> [PROBLEM DETAILS] The expected output is a verbatim reprint of the lines from the beginning of the data that follows through the line that contains "Task: Click the Desktop folder icon".

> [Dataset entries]
=== Begin Enclosure ===
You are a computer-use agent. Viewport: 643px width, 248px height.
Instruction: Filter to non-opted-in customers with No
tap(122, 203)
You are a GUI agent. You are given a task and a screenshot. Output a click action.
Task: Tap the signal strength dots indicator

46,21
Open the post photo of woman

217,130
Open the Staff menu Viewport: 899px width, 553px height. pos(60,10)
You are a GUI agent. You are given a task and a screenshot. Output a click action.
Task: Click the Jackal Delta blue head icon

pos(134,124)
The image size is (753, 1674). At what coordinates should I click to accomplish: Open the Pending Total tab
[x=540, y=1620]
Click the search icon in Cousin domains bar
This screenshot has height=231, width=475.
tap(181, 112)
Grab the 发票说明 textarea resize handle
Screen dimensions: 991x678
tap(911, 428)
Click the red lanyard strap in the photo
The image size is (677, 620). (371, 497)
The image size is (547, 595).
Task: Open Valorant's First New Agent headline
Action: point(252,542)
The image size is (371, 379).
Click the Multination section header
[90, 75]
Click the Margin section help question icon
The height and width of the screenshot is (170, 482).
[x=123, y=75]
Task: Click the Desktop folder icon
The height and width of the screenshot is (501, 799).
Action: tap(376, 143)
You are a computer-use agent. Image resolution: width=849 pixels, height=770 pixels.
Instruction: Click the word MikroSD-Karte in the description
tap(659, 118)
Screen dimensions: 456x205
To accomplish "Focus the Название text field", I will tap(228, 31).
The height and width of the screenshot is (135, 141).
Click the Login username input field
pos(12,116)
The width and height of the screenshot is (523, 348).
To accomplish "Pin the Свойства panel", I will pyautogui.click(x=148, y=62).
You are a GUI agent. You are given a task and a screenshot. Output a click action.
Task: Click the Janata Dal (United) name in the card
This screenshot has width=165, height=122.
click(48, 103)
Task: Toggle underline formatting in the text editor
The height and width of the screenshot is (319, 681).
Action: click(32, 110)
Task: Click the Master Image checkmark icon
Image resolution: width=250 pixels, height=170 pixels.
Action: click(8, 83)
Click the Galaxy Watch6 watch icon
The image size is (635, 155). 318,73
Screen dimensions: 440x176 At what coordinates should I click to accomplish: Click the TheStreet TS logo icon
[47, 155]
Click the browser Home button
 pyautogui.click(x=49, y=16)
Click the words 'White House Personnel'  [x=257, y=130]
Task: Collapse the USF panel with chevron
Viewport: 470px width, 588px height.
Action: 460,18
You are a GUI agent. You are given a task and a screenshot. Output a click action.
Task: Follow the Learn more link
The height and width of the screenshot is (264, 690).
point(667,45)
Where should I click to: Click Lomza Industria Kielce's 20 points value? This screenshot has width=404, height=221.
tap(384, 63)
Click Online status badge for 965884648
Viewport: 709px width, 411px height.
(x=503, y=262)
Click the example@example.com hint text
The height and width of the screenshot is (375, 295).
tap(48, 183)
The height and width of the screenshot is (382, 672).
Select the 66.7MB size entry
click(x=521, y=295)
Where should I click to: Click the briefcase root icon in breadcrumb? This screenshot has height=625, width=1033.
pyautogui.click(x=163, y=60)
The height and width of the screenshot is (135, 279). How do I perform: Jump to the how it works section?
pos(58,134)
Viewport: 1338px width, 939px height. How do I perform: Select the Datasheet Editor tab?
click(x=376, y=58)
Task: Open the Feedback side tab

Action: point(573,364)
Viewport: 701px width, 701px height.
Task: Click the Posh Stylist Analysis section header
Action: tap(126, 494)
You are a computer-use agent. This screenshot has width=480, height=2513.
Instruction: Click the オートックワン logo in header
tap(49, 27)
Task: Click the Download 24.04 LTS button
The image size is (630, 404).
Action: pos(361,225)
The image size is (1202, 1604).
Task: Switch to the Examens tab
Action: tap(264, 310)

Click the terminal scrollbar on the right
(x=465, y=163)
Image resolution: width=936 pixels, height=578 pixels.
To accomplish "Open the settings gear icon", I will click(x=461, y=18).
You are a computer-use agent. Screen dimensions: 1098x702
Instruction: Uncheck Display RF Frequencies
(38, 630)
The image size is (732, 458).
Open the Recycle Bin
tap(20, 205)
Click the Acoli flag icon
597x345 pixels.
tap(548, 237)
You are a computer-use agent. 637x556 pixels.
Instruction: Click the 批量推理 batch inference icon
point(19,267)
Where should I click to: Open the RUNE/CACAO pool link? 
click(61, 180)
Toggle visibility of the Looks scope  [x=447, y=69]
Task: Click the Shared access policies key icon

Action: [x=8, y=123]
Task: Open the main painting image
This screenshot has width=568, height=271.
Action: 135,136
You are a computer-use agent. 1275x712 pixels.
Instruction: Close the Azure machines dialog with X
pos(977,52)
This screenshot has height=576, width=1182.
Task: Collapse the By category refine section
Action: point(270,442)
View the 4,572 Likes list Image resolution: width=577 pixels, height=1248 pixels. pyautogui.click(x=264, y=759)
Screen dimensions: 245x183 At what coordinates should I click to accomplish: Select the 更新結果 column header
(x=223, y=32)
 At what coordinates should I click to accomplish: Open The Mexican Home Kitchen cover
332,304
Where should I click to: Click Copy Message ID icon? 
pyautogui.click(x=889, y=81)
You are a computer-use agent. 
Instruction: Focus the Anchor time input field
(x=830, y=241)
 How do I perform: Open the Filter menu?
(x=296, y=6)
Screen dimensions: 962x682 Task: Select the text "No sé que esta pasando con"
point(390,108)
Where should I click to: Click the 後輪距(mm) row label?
=== End Enclosure ===
> [RESULT FOR THIS TASK]
You are a computer-use agent. Viewport: 643px width, 248px height.
Instruction: Filter to non-opted-in customers with No
tap(122, 203)
You are a GUI agent. You are given a task and a screenshot. Output a click action.
Task: Tap the signal strength dots indicator

46,21
Open the post photo of woman

217,130
Open the Staff menu Viewport: 899px width, 553px height. pos(60,10)
You are a GUI agent. You are given a task and a screenshot. Output a click action.
Task: Click the Jackal Delta blue head icon

pos(134,124)
The image size is (753, 1674). At what coordinates should I click to accomplish: Open the Pending Total tab
[x=540, y=1620]
Click the search icon in Cousin domains bar
This screenshot has height=231, width=475.
tap(181, 112)
Grab the 发票说明 textarea resize handle
Screen dimensions: 991x678
tap(911, 428)
Click the red lanyard strap in the photo
The image size is (677, 620). (371, 497)
The image size is (547, 595).
Task: Open Valorant's First New Agent headline
Action: point(252,542)
The image size is (371, 379).
Click the Multination section header
[90, 75]
Click the Margin section help question icon
The height and width of the screenshot is (170, 482).
[x=123, y=75]
Task: Click the Desktop folder icon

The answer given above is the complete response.